◆ Records provided:
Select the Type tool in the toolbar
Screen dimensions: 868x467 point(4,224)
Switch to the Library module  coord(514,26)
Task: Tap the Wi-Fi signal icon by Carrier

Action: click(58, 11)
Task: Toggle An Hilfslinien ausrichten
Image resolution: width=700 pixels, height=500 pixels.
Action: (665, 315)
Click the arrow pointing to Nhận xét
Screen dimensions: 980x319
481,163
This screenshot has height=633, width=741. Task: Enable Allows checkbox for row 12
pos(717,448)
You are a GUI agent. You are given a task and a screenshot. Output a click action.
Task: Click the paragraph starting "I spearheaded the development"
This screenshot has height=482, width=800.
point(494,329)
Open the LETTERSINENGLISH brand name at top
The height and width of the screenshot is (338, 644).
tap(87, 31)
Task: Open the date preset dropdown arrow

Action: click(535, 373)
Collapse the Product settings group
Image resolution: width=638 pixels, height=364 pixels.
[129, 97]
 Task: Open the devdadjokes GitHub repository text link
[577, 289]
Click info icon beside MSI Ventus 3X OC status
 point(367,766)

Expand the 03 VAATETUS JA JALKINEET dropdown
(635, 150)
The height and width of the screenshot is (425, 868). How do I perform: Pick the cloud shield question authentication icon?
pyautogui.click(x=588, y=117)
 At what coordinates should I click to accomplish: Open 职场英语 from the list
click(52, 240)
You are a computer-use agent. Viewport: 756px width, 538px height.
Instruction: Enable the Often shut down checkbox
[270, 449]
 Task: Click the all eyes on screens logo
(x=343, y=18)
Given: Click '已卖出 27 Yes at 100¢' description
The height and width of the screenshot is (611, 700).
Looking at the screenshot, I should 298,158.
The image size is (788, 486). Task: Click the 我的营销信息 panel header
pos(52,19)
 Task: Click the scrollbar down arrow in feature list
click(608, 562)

◆ Problem description: All entries should be restated word for word.

◆ Output of the task:
Select the Type tool in the toolbar
Screen dimensions: 868x467 point(4,224)
Switch to the Library module  coord(514,26)
Task: Tap the Wi-Fi signal icon by Carrier

Action: click(58, 11)
Task: Toggle An Hilfslinien ausrichten
Image resolution: width=700 pixels, height=500 pixels.
Action: (665, 315)
Click the arrow pointing to Nhận xét
Screen dimensions: 980x319
481,163
This screenshot has height=633, width=741. Task: Enable Allows checkbox for row 12
pos(717,448)
You are a GUI agent. You are given a task and a screenshot. Output a click action.
Task: Click the paragraph starting "I spearheaded the development"
This screenshot has height=482, width=800.
point(494,329)
Open the LETTERSINENGLISH brand name at top
The height and width of the screenshot is (338, 644).
tap(87, 31)
Task: Open the date preset dropdown arrow

Action: click(535, 373)
Collapse the Product settings group
Image resolution: width=638 pixels, height=364 pixels.
[129, 97]
 Task: Open the devdadjokes GitHub repository text link
[577, 289]
Click info icon beside MSI Ventus 3X OC status
 point(367,766)

Expand the 03 VAATETUS JA JALKINEET dropdown
(635, 150)
The height and width of the screenshot is (425, 868). How do I perform: Pick the cloud shield question authentication icon?
pyautogui.click(x=588, y=117)
 At what coordinates should I click to accomplish: Open 职场英语 from the list
click(52, 240)
You are a computer-use agent. Viewport: 756px width, 538px height.
Instruction: Enable the Often shut down checkbox
[270, 449]
 Task: Click the all eyes on screens logo
(x=343, y=18)
Given: Click '已卖出 27 Yes at 100¢' description
The height and width of the screenshot is (611, 700).
Looking at the screenshot, I should 298,158.
The image size is (788, 486). Task: Click the 我的营销信息 panel header
pos(52,19)
 Task: Click the scrollbar down arrow in feature list
click(608, 562)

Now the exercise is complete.